RFC: adding a crc field to xfs_buf_log_format

public inbox for linux-xfs@vger.kernel.org
 help / color / mirror / Atom feed

* RFC: adding a crc field to xfs_buf_log_format_t
@ 2008-09-23 17:28 Christoph Hellwig
  2008-09-24  1:05 ` Dave Chinner
  0 siblings, 1 reply; 4+ messages in thread
From: Christoph Hellwig @ 2008-09-23 17:28 UTC (permalink / raw)
  To: xfs

With adding CRC to xfs metadata structures we face an interesting
problem.  As we want all the CRCs logged we always have to log the CRC.
But this means for many modification that previous just required one
or two chunks of a buffer logged (e.g. superblock counters or changing a
single btree records) we would now need a second iovec.  One idea to
avoid this would be to put the crc into a modified version of
xfs_buf_log_format_t.  Any opinions wether this is worth the trouble?

^ permalink raw reply	[flat|nested] 4+ messages in thread

* Re: RFC: adding a crc field to xfs_buf_log_format_t
  2008-09-23 17:28 RFC: adding a crc field to xfs_buf_log_format_t Christoph Hellwig
@ 2008-09-24  1:05 ` Dave Chinner
  2008-09-24  7:03   ` Timothy Shimmin
  2008-09-24 17:29   ` Christoph Hellwig
  0 siblings, 2 replies; 4+ messages in thread
From: Dave Chinner @ 2008-09-24  1:05 UTC (permalink / raw)
  To: Christoph Hellwig; +Cc: xfs

On Tue, Sep 23, 2008 at 01:28:00PM -0400, Christoph Hellwig wrote:
> With adding CRC to xfs metadata structures we face an interesting
> problem.  As we want all the CRCs logged we always have to log the CRC.

What version of the CRC are you wanting to log?

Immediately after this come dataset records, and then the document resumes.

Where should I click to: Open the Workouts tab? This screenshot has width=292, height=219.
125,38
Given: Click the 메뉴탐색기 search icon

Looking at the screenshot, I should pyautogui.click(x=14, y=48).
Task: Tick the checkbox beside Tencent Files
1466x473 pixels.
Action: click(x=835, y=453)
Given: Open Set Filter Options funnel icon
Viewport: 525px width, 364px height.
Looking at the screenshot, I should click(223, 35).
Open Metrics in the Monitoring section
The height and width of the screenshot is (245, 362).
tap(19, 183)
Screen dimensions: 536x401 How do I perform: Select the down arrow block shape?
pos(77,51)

The one that is
currently in the buffer (i.e. the one we last wrote to disk), or a
new CRC that covers the changes we just made to the buffer?

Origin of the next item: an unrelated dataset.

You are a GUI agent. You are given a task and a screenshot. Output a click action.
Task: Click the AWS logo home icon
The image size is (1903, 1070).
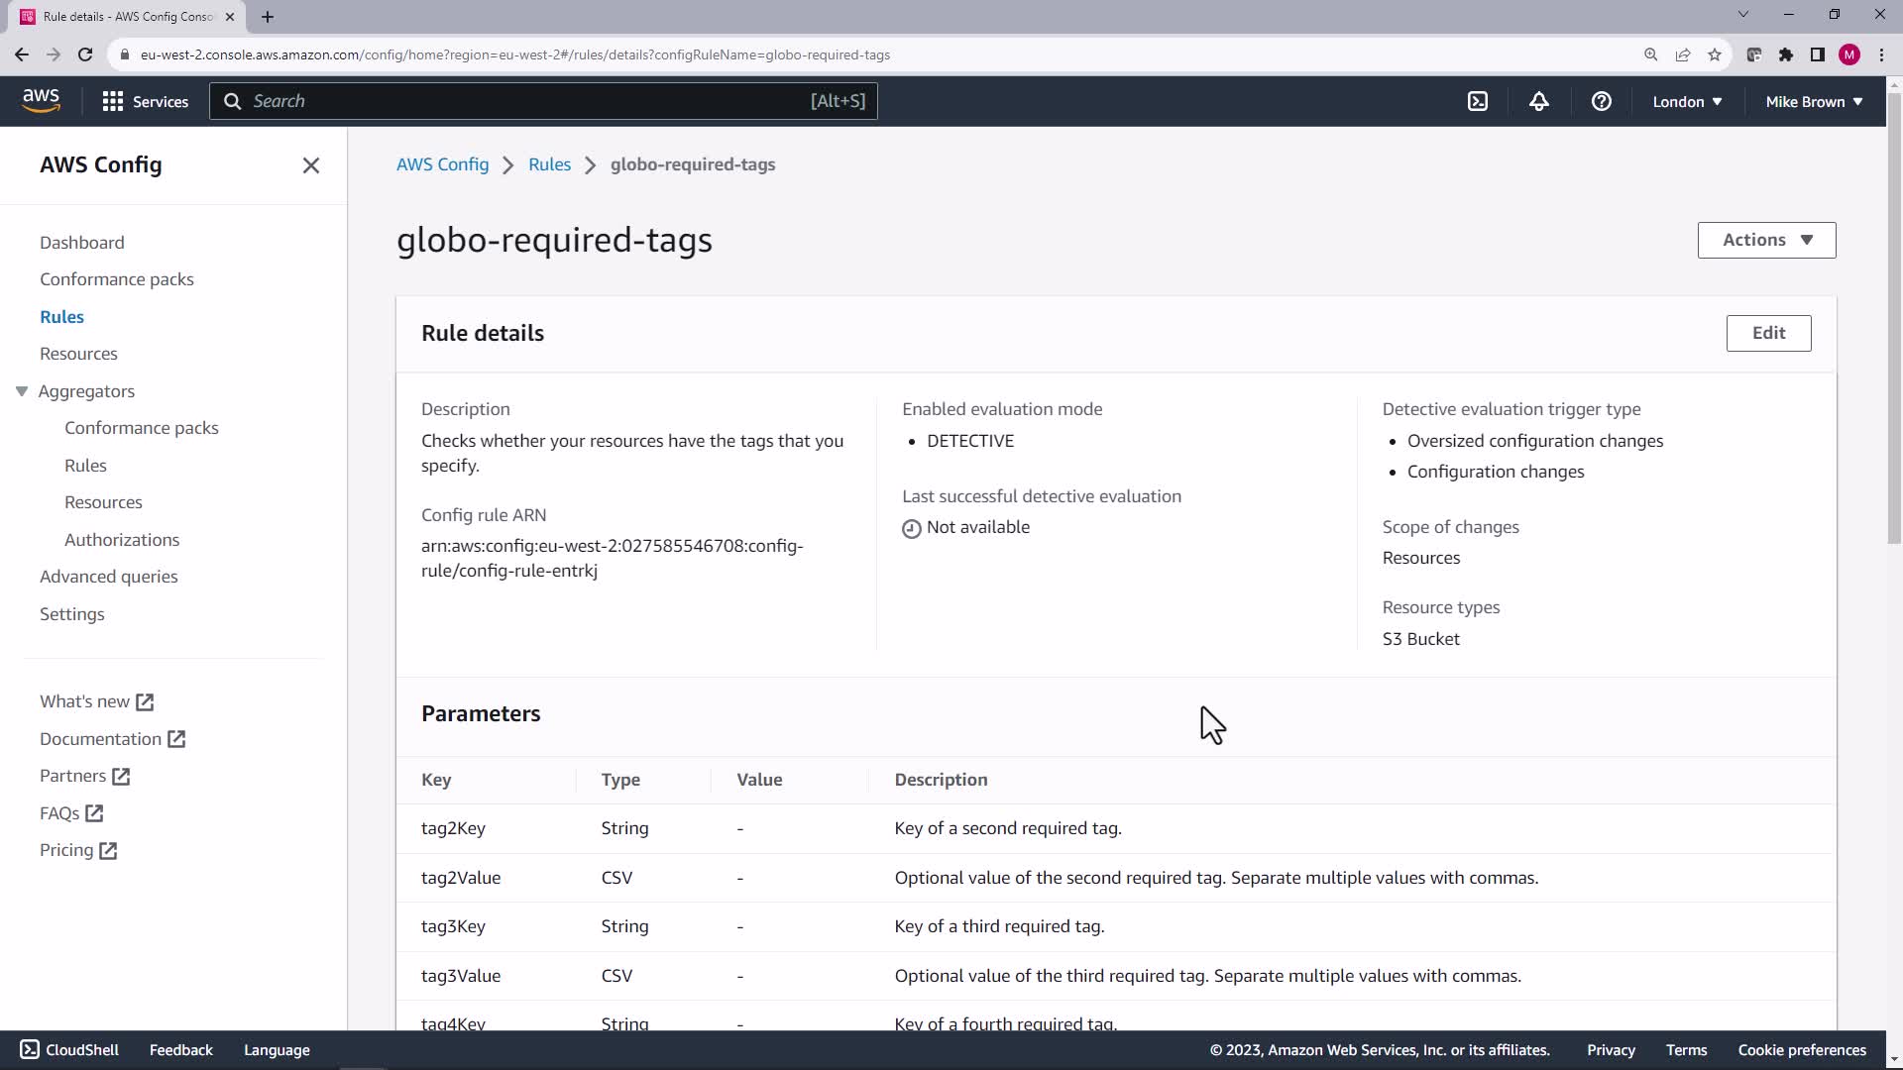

In the first case, I can't see how having that CRC in the
transaction helps in recovery at all. Algorithmically, if all
buffers have a crc32c in them, then the buffers should CRC to zero
when you include the CRC value in the calculation. Hence during log
recovery when we read a buffer in for the first time, we simply need
to check that the buffer CRC is zero. Hence we can verify that we've
read an uncorrupted buffer regardless of it's type or location of
the crc value in the buffer.

In the second case, that means every transaction commit has to
recalculate the CRC for every buffer modified to insert them into
the transaction. That means we need to peak into the buffer type
during transaction commit to determine where the CRC is and
extract that. There's a *lot* of CPU overhead there, especially
for heavily re-logged buffers, and once again I don't think it
buys us anything because we still need to verify the CRC is
correct before we write the buffer to disk at the end of log
replay...

I note that from your previous patch set you make these comments:

>> Note that we currently do not log the crc of the block, but
>> re-created it during log recovery.  With the pending patch to
>> also checksum the log this should be safe against filesystem
>> corruption but doesn't really follow the end to end argument.

The CRC is protecting what is on disk, not what is being changed in
memory. The model for protection is "write-IO to read-IO", not
"in-memory change to in-memory change".  That is, the CRC is not
protecting every single change that is made - it is simply there to
validate what is on disk is *what we wrote*, and with the current
re-logging model of the transaction subsystem that means each update
of the CRC is an "aggregate change" of the object.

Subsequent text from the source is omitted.